American and British officials feel that Dr Blix underplayed the document in his speech to the Security Council last Friday.
They fear that his verbal report has undermined their efforts to swing doubters on the Council their way.
It turns out that the document is far more damning about Iraqi compliance than was Mr Blix's speech.
US Secretary of State Colin Powell said on Sunday that he thought Dr Blix "could have made more of it" - a diplomatic understatement.
The Foreign Office in London lost no time in sending out its own summary - it was e-mailed to the media within minutes of Dr Blix's speech.
Foreign Secretary Jack Straw brandished a well thumbed copy of the report during his own speech as if to ask why Dr Blix had not produced it himself.
Amos - a black woman born in Guyana - countering the French foreign minister
Mr Straw called the document "a shocking indictment" of Iraq.

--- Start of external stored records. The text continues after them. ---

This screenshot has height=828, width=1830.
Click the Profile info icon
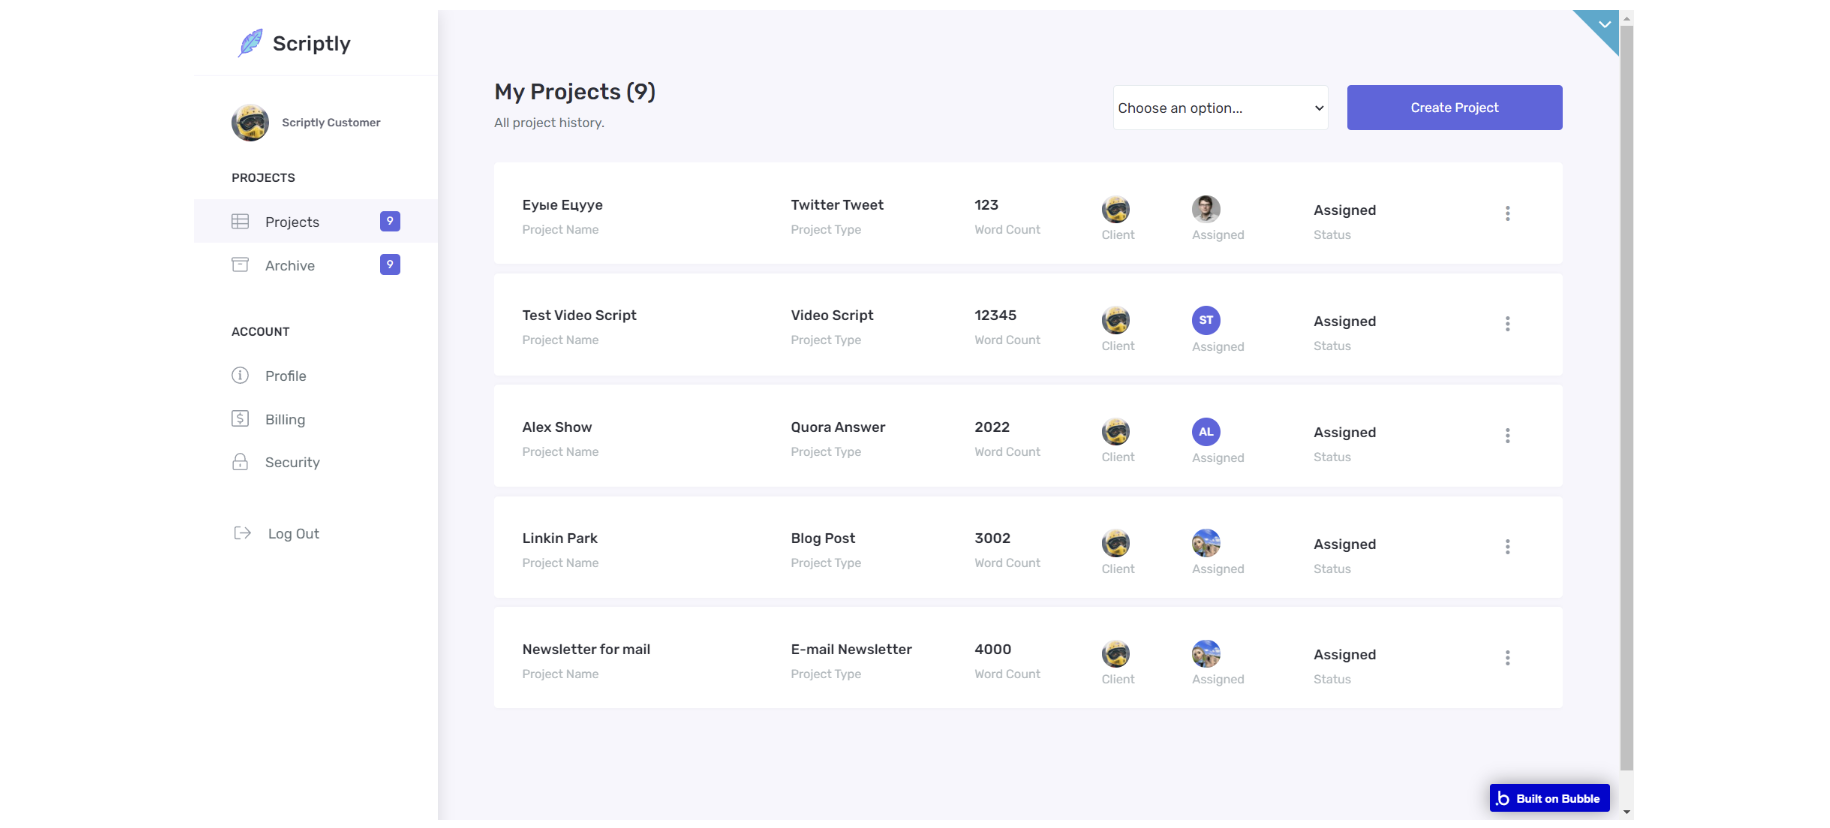tap(240, 376)
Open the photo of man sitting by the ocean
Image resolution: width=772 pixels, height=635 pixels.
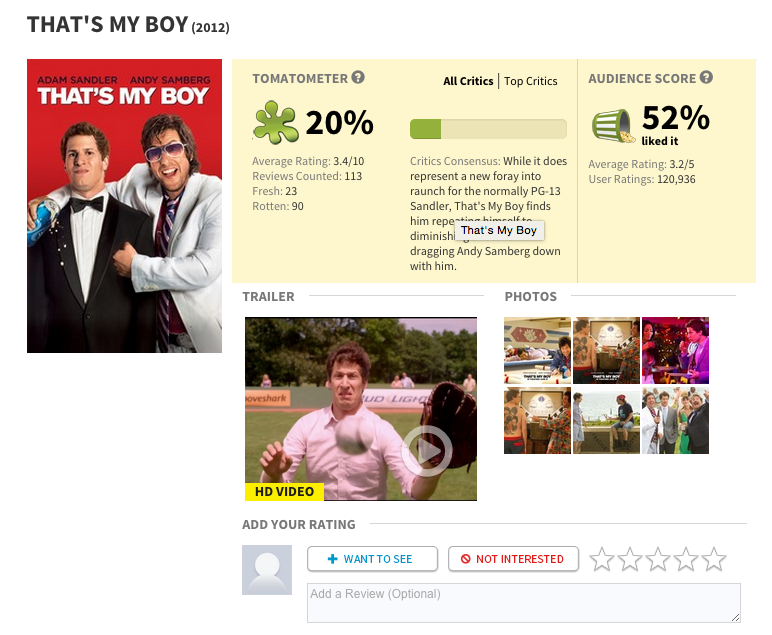tap(607, 420)

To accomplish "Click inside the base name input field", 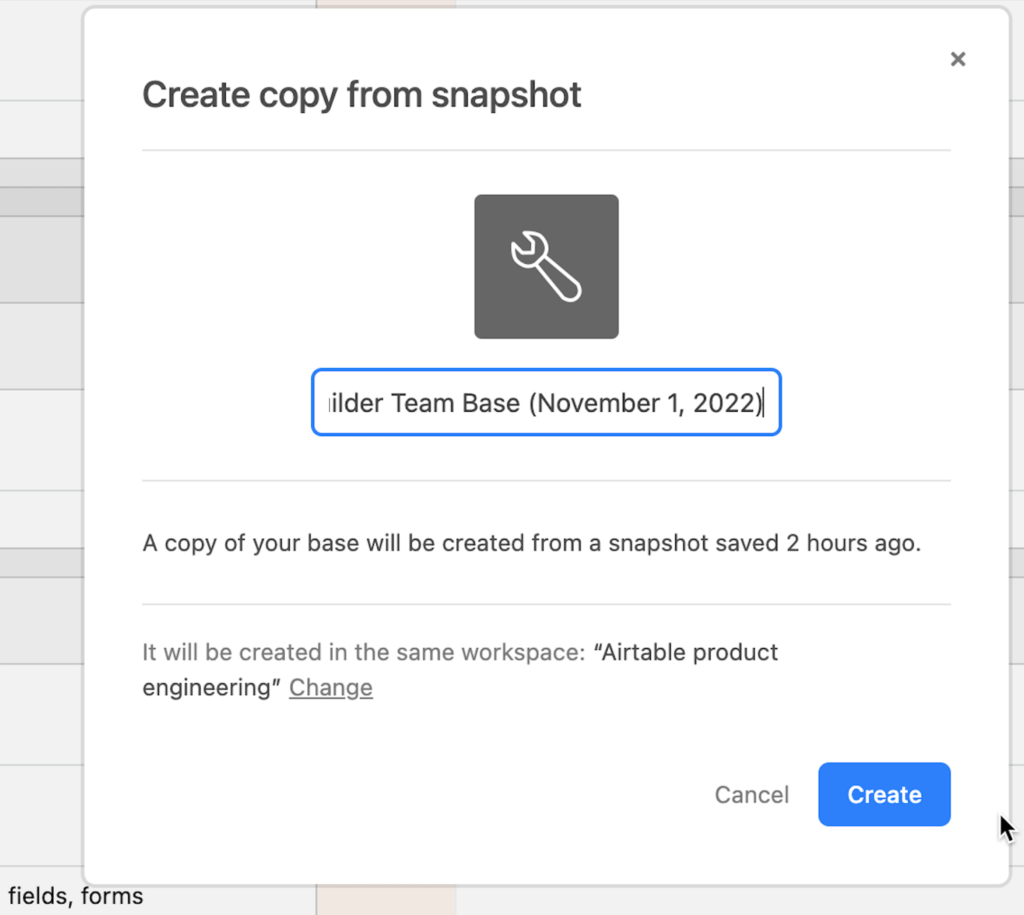I will tap(546, 402).
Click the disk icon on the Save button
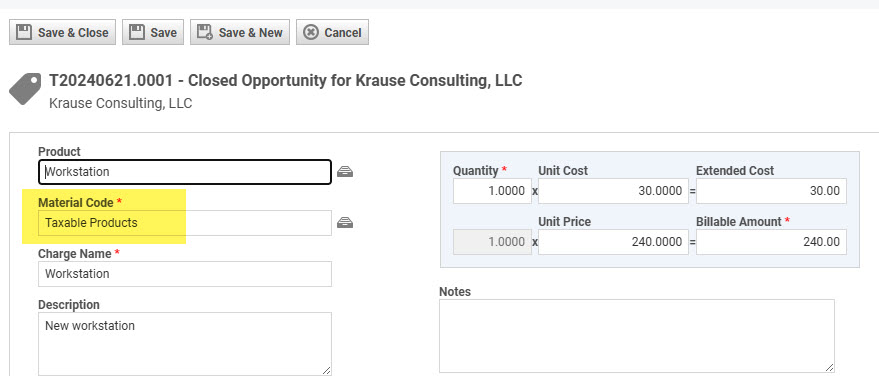Screen dimensions: 879x376 (137, 33)
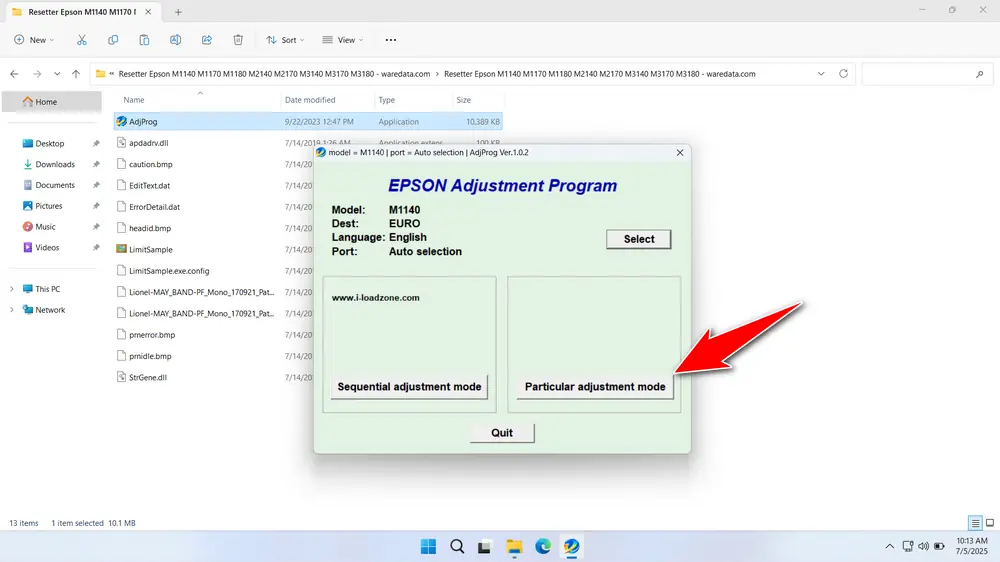Add a new File Explorer tab

pyautogui.click(x=178, y=12)
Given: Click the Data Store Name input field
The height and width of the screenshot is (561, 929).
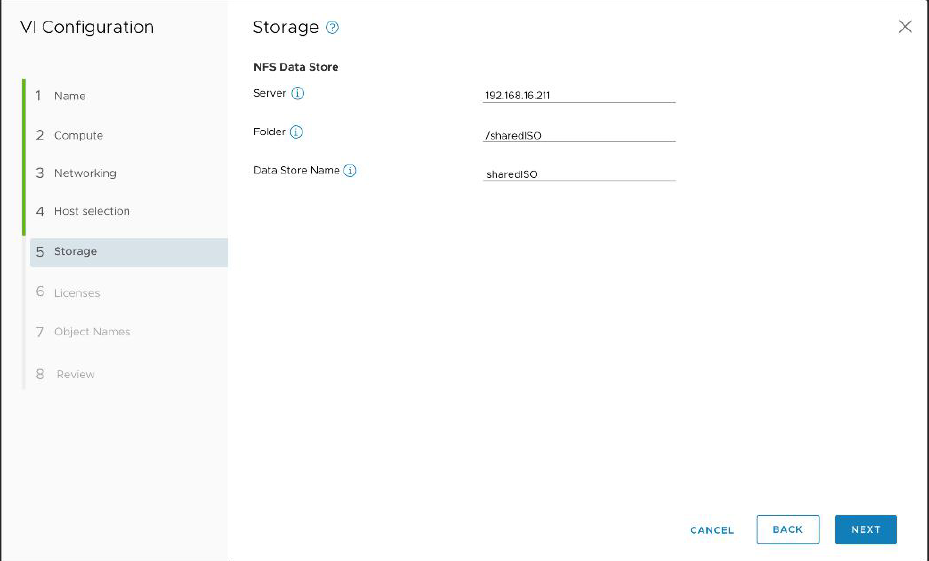Looking at the screenshot, I should coord(578,173).
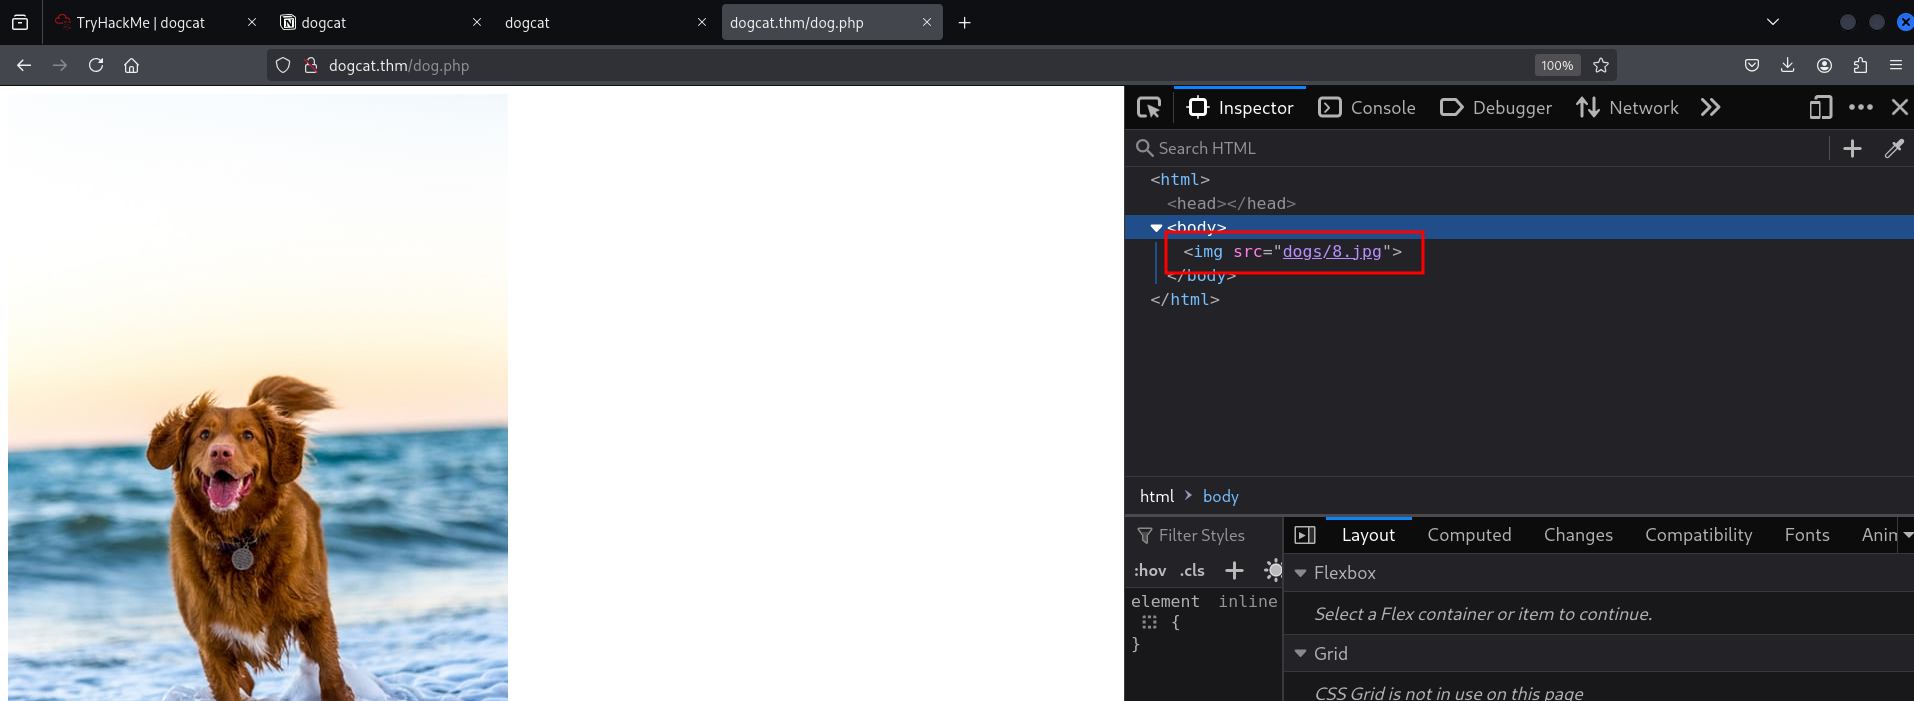This screenshot has width=1914, height=701.
Task: Open the dogs/8.jpg source link
Action: [1331, 252]
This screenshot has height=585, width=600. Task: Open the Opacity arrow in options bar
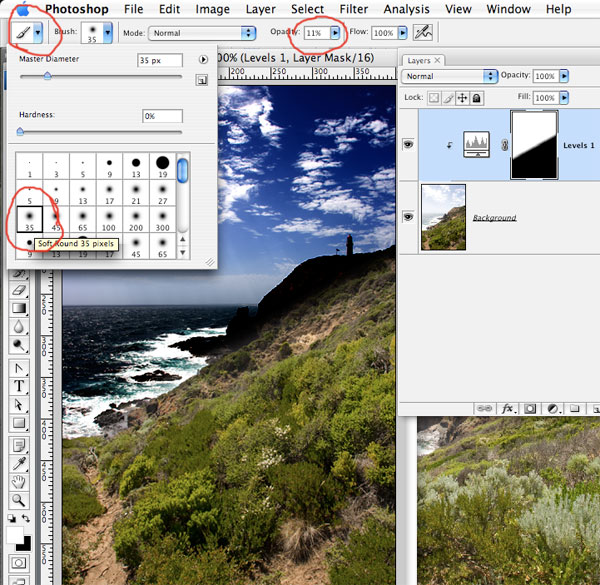tap(336, 33)
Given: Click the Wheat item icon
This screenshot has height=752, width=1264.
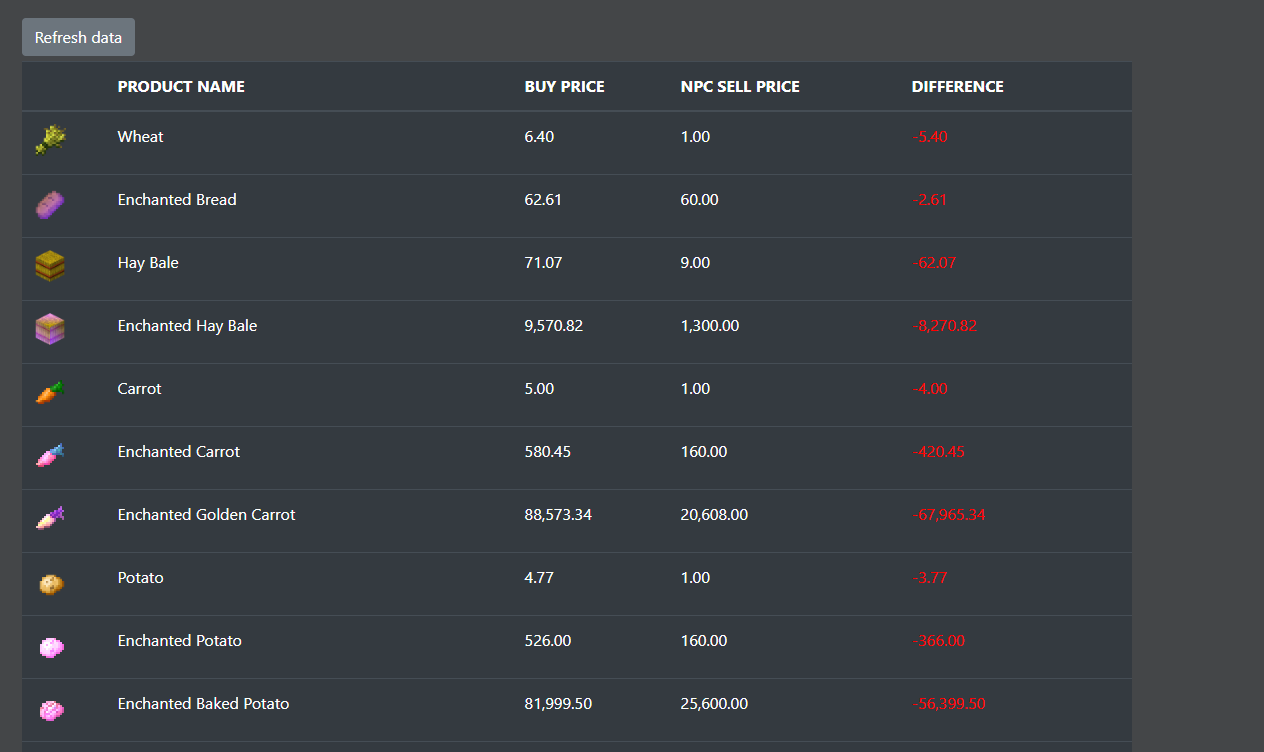Looking at the screenshot, I should pos(50,140).
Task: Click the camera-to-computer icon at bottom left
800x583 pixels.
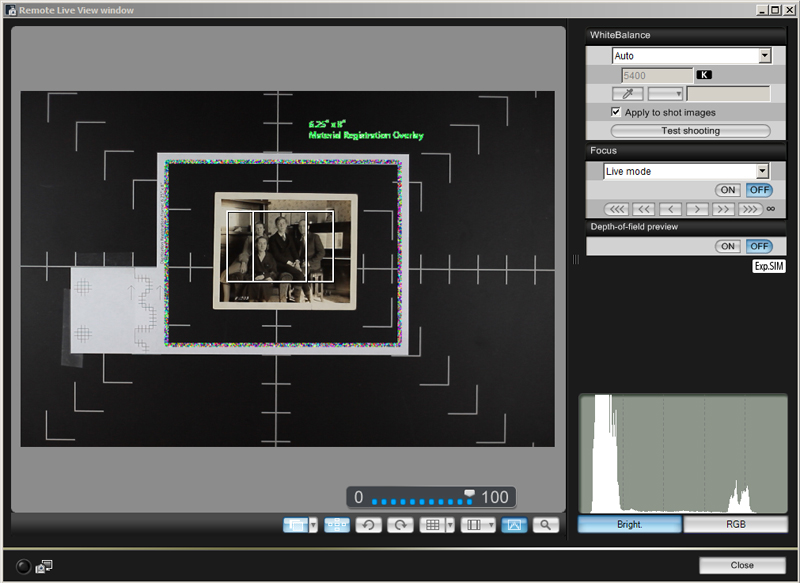Action: tap(44, 566)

In a further flourish he has since called it a "chilling catalogue".
The document had one new and potentially key piece of information, though British officials acknowledge that Dr Blix probably did not have the full details in time for his speech.
They were added to the document late last Friday.
The new finding revealed that that an unmanned drone aircraft has been found with a wingspan wider than Iraq had claimed, and that this might be capable of exceeding the 150-kilometre (93-mile) range for weapons delivery systems permitted by the UN.
In his speech Dr Blix indicated that he was only releasing the document, which is still in its draft form, under pressure from some Council members. It was not actually due to be delivered until later this month.
Franco-British rivalry is now at its most intense.
The Foreign Secretary in a statement to the House of Commons on Monday rejected the French idea of an extended period of inspections. That, he said, would be a return to the failed policy of containment.
The British Government has despatched its Minister for Africa back to the three African countries on the Security Council - Angola, Cameroon and Guinea - which she visited only recently.
She will not complete her mission before Wednesday.
She will follow on the heels of the French Foreign Minister Dominique de Villepin in an
effort to counter French pressure on the three countries.
It is an interesting tactic to counter the charismatic French minister with a black woman who was born in Guyana.
Call from Blair
Mr Blair has also called the Chinese President Jiang Zemin, but did not appear to get very far as the Chinese news agency quoted the president as saying that "it's in everyone's interest to take as much time as is needed".
Such comments lie behind the decision to offer more time. Angola seems opposed to the current deadline as well.
Its Deputy Foreign Minister, Jorge Chicote, told the BBC that Luanda would not support the draft resolution.
Earlier, President Ricardo Lagos of Chile said that the deadline of 17 March left "too little time".
A delay might even help the United States get a decision from Turkey on the use of Turkish bases for a major American force.
The Turkish parliament has refused to agree so far but the leader of the AKP party Recep Tayyip Erdogan was elected to parliament over the weekend and intends to re-examine the issue as prime minister.